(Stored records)
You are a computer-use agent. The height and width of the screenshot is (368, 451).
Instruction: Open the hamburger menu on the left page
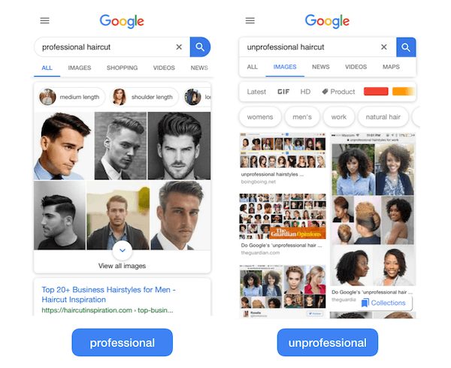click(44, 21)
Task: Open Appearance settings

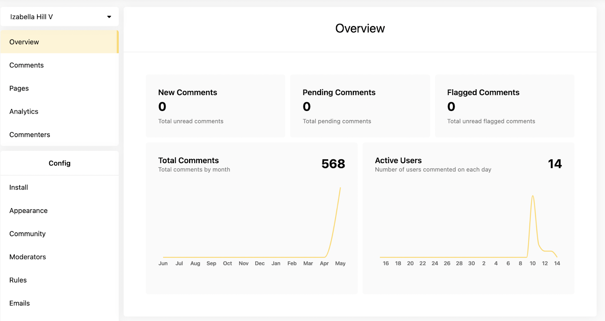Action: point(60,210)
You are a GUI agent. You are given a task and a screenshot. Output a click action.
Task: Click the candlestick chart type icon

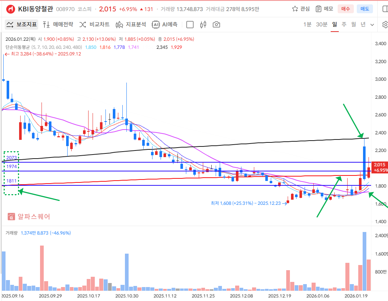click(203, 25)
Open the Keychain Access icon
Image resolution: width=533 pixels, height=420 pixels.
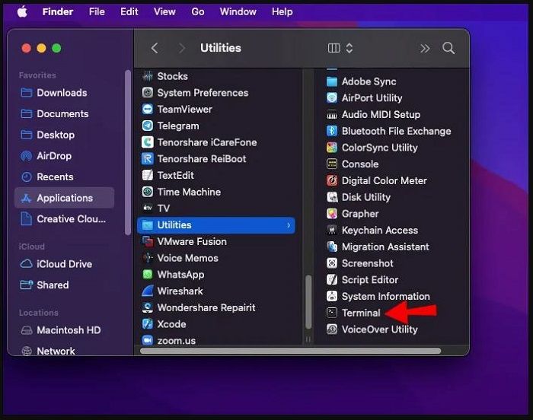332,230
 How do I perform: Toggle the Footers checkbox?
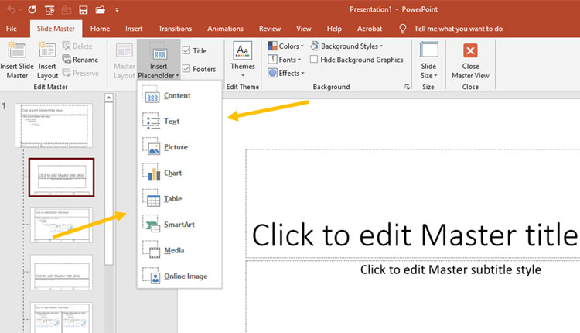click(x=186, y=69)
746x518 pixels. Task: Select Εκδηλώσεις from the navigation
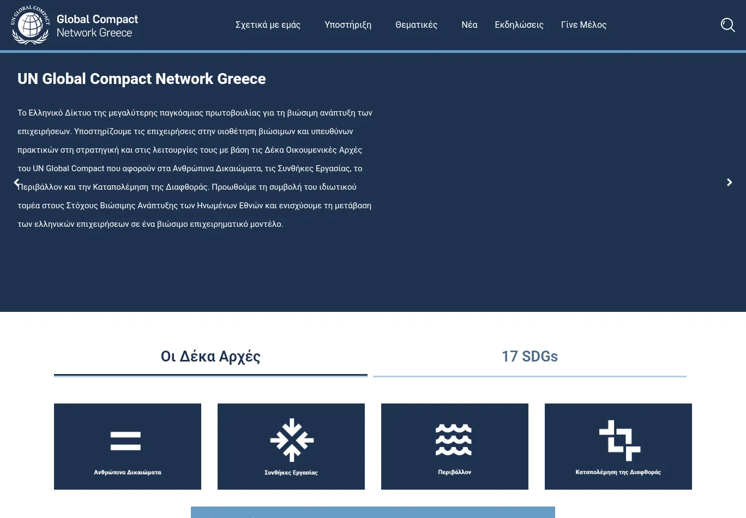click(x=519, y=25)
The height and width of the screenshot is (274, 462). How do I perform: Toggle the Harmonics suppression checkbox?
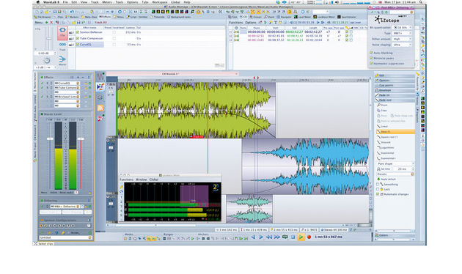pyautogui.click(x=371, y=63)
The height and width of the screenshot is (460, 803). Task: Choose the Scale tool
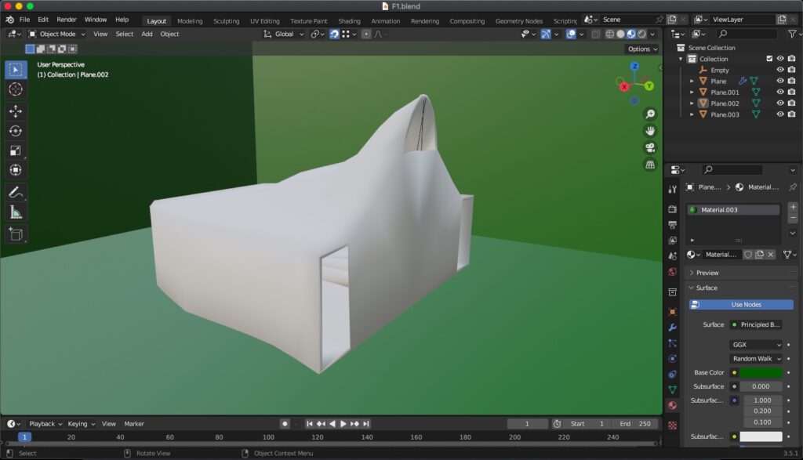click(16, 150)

==

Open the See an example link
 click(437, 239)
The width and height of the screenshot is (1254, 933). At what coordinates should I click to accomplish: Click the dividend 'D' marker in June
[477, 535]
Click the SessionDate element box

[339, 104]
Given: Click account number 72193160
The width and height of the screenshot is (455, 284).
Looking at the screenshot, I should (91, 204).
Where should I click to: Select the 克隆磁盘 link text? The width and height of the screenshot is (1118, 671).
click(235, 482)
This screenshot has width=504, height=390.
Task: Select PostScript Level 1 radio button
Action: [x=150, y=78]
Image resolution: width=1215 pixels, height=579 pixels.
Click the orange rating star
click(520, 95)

* **Work request**:
In the records above, find each line that mentions the string "agent", then copy it.

* **Result of this exercise**:
You are a computer-use agent. The height and width of the screenshot is (368, 451).
You are a GUI agent. You are given a task and a screenshot. Output a click action.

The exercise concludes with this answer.